Stored data entries
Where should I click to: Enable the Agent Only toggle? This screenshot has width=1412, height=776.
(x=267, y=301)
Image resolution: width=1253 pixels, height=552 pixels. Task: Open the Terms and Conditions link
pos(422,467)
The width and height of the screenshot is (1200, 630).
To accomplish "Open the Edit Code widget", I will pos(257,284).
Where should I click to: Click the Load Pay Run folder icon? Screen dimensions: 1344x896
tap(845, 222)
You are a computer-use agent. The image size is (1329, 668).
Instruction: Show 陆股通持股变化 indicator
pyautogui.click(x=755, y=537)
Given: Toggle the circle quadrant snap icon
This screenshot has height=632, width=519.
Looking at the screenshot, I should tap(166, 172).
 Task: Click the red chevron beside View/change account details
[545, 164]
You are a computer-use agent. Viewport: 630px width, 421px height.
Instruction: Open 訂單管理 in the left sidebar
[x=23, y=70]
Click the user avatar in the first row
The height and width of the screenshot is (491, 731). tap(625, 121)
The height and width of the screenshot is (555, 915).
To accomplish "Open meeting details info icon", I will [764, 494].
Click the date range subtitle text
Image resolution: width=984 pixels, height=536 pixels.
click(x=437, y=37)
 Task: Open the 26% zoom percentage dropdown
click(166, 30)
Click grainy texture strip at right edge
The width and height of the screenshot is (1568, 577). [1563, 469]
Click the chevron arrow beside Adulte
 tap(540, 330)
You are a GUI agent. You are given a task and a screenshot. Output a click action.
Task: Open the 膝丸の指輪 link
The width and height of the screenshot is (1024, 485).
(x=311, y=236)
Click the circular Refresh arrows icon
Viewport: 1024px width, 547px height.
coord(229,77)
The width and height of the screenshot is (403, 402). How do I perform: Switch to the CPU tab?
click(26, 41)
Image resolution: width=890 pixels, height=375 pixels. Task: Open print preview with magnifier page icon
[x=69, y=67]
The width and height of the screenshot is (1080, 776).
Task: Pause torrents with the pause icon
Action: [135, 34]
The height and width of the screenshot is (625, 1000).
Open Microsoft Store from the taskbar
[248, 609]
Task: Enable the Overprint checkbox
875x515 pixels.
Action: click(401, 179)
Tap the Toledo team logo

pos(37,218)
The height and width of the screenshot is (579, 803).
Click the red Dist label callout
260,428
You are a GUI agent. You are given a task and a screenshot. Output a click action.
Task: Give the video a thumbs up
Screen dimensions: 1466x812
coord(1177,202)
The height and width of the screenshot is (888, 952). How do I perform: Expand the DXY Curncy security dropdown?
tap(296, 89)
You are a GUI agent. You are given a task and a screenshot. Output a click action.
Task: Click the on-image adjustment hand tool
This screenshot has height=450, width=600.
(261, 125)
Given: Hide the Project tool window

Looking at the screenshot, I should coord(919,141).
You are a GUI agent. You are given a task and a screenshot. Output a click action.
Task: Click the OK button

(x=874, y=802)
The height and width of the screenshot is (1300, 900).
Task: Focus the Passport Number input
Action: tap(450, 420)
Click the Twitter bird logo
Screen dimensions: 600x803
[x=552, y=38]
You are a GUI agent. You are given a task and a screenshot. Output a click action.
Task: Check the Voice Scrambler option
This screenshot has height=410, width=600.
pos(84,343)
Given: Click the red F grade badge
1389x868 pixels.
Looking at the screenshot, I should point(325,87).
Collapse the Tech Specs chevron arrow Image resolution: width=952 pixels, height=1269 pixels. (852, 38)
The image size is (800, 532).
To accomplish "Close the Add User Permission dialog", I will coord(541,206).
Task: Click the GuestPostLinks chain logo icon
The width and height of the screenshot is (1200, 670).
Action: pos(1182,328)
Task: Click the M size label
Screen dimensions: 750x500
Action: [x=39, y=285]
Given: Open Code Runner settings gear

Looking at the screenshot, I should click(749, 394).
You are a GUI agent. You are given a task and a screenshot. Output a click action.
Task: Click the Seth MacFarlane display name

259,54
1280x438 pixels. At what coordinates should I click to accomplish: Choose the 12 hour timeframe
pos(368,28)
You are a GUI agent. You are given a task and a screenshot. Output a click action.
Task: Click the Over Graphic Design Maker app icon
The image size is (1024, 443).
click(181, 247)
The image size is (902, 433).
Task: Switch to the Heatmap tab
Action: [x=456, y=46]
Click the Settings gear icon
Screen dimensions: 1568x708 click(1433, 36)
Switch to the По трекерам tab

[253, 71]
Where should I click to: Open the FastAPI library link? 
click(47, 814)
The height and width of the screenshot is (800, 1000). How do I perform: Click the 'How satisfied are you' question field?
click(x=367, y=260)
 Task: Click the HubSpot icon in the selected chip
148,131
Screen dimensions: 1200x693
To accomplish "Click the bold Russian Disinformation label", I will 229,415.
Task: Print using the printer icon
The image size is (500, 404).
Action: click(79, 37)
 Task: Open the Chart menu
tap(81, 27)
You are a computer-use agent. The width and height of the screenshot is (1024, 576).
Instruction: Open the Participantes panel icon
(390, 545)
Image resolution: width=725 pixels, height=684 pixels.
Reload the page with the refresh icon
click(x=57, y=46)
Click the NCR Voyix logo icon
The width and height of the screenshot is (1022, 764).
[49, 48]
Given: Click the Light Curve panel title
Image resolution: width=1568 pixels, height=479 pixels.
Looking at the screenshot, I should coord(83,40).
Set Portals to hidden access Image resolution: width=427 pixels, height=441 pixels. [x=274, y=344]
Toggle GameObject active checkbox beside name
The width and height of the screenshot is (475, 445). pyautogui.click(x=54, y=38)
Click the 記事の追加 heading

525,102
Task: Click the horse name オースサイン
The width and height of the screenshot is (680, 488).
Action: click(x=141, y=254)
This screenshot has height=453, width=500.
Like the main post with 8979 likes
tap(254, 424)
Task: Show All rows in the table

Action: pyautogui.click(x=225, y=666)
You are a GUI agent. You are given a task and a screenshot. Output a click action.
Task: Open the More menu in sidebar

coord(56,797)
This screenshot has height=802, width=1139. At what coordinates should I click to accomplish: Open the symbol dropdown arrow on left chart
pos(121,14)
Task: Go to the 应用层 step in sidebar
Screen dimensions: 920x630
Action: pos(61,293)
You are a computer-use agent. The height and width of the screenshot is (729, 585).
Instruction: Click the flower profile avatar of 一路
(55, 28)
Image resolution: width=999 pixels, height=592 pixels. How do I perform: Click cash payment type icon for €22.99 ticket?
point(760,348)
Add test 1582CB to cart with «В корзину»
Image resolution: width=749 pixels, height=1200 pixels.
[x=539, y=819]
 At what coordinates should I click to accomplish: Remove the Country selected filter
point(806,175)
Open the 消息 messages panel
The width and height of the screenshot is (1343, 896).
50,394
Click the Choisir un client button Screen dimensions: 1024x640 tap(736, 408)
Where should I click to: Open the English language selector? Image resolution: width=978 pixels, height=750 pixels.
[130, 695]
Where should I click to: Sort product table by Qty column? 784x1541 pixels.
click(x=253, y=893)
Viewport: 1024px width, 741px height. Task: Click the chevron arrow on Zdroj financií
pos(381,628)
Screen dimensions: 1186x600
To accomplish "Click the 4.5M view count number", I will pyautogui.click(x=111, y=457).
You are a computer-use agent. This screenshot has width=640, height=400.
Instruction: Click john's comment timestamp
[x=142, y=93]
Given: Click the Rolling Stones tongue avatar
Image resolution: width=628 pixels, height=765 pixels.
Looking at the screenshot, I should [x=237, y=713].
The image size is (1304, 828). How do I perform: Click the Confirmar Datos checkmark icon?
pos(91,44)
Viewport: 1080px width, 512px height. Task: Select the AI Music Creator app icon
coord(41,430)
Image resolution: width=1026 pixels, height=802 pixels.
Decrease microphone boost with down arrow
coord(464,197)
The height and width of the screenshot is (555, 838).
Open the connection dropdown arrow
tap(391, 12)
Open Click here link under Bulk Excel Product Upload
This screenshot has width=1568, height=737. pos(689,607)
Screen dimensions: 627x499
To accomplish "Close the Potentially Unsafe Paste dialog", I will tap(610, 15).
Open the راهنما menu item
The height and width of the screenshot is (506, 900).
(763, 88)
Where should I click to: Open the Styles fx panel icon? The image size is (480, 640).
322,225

*Aim of the exercise*.
The expected result is an exact transcription of the lines from the one containing "Image resolution: width=628" through the end of the records above; please include both ends.

*Response area*.
Image resolution: width=628 pixels, height=765 pixels.
Looking at the screenshot, I should [x=237, y=713].
The image size is (1304, 828). How do I perform: Click the Confirmar Datos checkmark icon?
pos(91,44)
Viewport: 1080px width, 512px height. Task: Select the AI Music Creator app icon
coord(41,430)
Image resolution: width=1026 pixels, height=802 pixels.
Decrease microphone boost with down arrow
coord(464,197)
The height and width of the screenshot is (555, 838).
Open the connection dropdown arrow
tap(391, 12)
Open Click here link under Bulk Excel Product Upload
This screenshot has width=1568, height=737. pos(689,607)
Screen dimensions: 627x499
To accomplish "Close the Potentially Unsafe Paste dialog", I will tap(610, 15).
Open the راهنما menu item
The height and width of the screenshot is (506, 900).
(763, 88)
Where should I click to: Open the Styles fx panel icon? The image size is (480, 640).
322,225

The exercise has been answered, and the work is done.